Another positive Carnival feature was the offerings in the gift shops (and daily trinket specials). We found the pricing on par with shopping at home with some items being in the class of a bargain. On Norwegian my wife purchased a watch (economy level) and a piece of jewelry. We considered both items reasonably priced but not necessarily bargains. On Carnival she purchased a watch (even though two were returned while we were shopping because the purchasers said they were defective). Ironically, when we arrived home the watch had already stopped working, no real problem here as it only required a $2 Radio Shack battery. It is our guess that the cruise lines purchase bulk, and that some of the items may not have been the hottest of sellers in stores, hence the battery expired based upon the length of time from product assembly to actual sale. Carnival offered logo tee shirts at 2 for $20, and other Carnival logo items at very reasonable pricing. They even offered a Carnival carry-on type bag (with wheels) for $24. On the last day of the cruise we also opted for a couple of 'professional' backdrop style photos for $20 for each 8x10. Earlier in the cruise they actually offered 8x10 'roving photographer' type photos for only $11, typical for both cruise lines.

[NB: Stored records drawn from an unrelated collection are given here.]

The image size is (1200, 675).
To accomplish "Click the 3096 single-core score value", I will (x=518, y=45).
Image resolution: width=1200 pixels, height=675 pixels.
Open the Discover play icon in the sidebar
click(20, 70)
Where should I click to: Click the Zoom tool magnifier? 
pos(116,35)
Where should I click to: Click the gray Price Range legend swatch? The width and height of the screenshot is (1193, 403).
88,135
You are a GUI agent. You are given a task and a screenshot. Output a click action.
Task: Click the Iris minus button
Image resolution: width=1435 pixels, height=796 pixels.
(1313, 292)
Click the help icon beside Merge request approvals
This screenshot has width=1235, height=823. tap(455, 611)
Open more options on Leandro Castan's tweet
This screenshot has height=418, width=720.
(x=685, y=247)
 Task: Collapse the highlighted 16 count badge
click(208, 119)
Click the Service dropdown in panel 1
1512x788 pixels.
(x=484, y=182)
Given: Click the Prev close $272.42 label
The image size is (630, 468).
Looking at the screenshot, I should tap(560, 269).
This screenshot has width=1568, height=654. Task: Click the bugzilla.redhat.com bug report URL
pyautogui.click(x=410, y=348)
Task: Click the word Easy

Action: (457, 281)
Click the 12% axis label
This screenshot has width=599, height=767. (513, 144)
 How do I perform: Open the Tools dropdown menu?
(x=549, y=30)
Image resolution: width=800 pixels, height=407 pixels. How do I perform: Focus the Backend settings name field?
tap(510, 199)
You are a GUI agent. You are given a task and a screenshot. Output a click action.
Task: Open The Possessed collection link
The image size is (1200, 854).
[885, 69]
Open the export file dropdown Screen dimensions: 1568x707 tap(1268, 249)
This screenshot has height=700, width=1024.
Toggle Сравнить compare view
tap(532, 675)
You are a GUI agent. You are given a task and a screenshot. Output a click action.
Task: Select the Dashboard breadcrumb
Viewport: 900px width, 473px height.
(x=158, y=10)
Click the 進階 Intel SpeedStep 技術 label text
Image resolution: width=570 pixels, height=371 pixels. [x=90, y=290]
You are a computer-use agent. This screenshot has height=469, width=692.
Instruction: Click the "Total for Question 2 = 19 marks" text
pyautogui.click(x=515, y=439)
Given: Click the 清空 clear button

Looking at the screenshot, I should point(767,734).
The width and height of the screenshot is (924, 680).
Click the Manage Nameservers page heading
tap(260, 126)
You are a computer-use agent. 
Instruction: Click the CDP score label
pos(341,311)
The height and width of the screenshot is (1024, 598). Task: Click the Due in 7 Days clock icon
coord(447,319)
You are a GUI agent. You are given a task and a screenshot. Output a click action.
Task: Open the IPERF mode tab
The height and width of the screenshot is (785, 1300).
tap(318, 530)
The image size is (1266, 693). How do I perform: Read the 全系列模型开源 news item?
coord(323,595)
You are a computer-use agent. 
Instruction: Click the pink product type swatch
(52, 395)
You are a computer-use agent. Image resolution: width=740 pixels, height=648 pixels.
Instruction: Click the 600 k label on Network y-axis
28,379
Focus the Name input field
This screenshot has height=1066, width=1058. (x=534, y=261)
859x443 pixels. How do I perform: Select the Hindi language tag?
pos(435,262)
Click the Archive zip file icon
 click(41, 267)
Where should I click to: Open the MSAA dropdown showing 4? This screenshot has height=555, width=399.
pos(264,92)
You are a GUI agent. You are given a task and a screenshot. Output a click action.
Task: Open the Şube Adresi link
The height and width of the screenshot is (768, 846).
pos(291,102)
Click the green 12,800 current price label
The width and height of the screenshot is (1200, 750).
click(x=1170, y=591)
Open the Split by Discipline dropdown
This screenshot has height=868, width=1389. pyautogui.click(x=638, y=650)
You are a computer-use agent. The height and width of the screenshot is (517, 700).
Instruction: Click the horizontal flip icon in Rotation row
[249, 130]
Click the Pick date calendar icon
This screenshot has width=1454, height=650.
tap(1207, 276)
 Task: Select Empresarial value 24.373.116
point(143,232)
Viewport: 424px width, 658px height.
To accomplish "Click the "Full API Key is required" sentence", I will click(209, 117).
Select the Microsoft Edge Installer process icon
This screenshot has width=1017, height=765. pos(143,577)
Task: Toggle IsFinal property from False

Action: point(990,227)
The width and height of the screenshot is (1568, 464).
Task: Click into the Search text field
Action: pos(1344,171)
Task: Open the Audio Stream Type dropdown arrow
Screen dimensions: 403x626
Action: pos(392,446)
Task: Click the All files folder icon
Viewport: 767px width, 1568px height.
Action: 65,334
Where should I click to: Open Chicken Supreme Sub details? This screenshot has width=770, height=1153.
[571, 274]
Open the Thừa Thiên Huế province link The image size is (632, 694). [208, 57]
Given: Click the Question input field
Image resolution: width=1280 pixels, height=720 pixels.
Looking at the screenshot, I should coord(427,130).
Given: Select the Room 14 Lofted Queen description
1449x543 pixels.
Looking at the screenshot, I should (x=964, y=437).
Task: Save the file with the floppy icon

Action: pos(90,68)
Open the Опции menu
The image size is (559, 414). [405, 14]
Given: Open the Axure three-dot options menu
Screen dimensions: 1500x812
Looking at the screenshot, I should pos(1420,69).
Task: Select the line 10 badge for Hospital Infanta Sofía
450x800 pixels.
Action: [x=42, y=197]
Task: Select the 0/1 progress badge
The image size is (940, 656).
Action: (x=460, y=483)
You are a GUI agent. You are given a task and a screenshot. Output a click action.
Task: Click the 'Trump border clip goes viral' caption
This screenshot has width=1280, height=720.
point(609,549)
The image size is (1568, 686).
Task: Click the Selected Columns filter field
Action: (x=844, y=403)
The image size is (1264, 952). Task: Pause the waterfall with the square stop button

Debarkation was very smooth and took less than an hour. Port ratings as follows: Boston # 1, Ft Lauderdale 2, and New York 3 or further down the list (terrible).
The overall performance of the cruise lines on a scale from 1 to 10 based upon our experience? We used this scale;
1 - Camping for a week in a pup tent, with rain the whole week
Summer 2004, Norwegian Majesty, Boston-Bermuda-Boston; 9
Fall 2003, Norwegian Dawn, New York, Bahamas, New York; 8
Spring 2004, Carnival Legend, Ft Lauderdale, exotic Caribbean, Ft Lauderdale; 6
Please enjoy whatever venue or line you choose. Carnival offers more bargains, and draws the first time cruiser. They also own Princess, Cunard, Costas, Holland America, Yachts of Seaborne and Windstar. I understand that Princess line is more like Norwegian. We may try a Princess cruise but most likely will avoid Carnival. Cruisers talk, and I heard interesting things relating Royal Caribbean experiences. We even docked next to their ships, and they were all impressive. As of yet I don't have enough to foster an opinion (we will try them someday). I'll be checking Norwegian for another cruise this summer.